In Loving Memory of Rick Faust
Annual Low Dose CT Scan May Have Saved My Husband
My husband, Rick Faust, was a Vietnam veteran, a retired prison assistant deputy warden, a boat mechanic, an avid sportsman, and a dedicated family man. His only recognized health problem over the past five years was a tick bite, which hospitalized him for four days over Thanksgiving 2021. At that time, I told the doctors he had lost twenty pounds from his lean 175 lb. 6.1 foot frame, so they took a CT and assigned him a cancer doctor. Nothing was evident on the CT, but for the next two years he saw the cancer doctor faithfully. Another CT scan was never ordered. He maintained his weight at 154 lbs. and was told he couldn't have cancer, because he wouldn't be able to maintain his weight if he did. On his April 2023 visit, his cancer doctor told him again that without other symptoms, except a high D Dimer test that stayed stubbornly high since the tick bite, it couldn't be cancer.
Toward the end of his summer golf season in 2023, he started to complain of a sore shoulder. He completed the season successfully, finishing well in two weekend tournaments in September. I was increasingly worried about him because he lost another twenty pounds last summer, but his general doctor told us confidently that as soon as he had his neck operated on, his appetite would return and he would put his weight back on. He was 135 pounds, but again, no CT was ordered.
On October 4, 2023, the neurosurgeon who was about to operate on his neck insisted on taking an MRI of his shoulder because he felt the shoulder pain was too severe to be coming from his neck issues. He was the first and only doctor in two years to look at the whole man and see that something else must be going on. The MRI revealed a major mass in his shoulder, which was identified as metastasized cancer. Two CTs later, he was diagnosed with Stage IV adenocarcinoma with masses also in his chest, adrenal glands, and femur and we were sent back to the cancer doctor. His prognosis was 11 months to 5 years, with treatment. He lived 132 days.

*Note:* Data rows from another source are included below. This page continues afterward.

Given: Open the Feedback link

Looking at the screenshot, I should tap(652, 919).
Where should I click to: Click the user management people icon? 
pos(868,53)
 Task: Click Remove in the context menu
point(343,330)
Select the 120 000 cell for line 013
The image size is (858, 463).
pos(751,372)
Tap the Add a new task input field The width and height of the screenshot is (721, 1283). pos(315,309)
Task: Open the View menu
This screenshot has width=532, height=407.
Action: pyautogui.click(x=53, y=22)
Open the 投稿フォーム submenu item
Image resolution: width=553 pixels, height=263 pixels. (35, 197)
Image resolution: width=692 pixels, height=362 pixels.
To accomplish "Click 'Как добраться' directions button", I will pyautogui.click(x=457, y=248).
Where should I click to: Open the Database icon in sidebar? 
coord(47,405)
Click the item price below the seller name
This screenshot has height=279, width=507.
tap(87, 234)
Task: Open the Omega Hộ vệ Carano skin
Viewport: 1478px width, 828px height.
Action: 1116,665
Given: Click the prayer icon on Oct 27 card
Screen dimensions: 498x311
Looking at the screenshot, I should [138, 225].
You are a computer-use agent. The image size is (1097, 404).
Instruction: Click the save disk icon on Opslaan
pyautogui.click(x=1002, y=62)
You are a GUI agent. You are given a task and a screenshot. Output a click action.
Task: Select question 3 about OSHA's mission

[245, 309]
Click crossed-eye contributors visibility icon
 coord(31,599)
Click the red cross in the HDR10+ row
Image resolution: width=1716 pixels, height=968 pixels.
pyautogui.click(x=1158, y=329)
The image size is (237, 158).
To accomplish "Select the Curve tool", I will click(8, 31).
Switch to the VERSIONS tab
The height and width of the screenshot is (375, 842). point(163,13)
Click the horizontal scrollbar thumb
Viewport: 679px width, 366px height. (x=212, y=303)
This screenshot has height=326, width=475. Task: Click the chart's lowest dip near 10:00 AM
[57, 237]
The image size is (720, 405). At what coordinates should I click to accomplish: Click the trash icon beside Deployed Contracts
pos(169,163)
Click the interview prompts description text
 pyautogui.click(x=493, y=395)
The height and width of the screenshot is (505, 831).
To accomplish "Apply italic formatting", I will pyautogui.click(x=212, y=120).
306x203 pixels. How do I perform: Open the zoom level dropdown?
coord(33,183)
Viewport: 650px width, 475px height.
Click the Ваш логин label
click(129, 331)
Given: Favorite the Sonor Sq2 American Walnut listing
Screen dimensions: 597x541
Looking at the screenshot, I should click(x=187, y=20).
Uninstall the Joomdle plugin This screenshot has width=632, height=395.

If the Preventative CT Screening test had been administered to him annually since his first hospitalization in 2021, they surely would have given him the low dose CT test annually and identified the masses before they were the size of tangerines. He lost his entire shoulder by November and his femur bone by February. He was in incredible pain that radiation could not control and was heavily drugged through most of his remaining time on earth.
If we had known that Preventative CTs were a possibility, we would have found a doctor willing to sign an order or we would have paid for the CT ourselves. I spent three years trying to get him to eat more food in the hope that he would put some weight back on his too-thin frame. I cried and thanked the neurosurgeon who finally ran enough tests to tell us what was going on, but it was too late for my husband. Had we known sooner, he might have had a fighting chance. Without those tests, I could not get anyone to see the skeleton he was becoming and try to discover why. Yes, he was a former smoker. Yes, he was in Vietnam hauling Agent Orange in his tractor trailer for two years. Yes, he would have met the qualifications for a low dose CT. Not one doctor would order the test.
This is why I want to help promote Go2.org. This is what is needed, especially in rural America where the doctors aren't willing to order "unnecessary tests". This is exactly what we needed to have three years ago when our nightmare started. Then maybe it would have ended differently.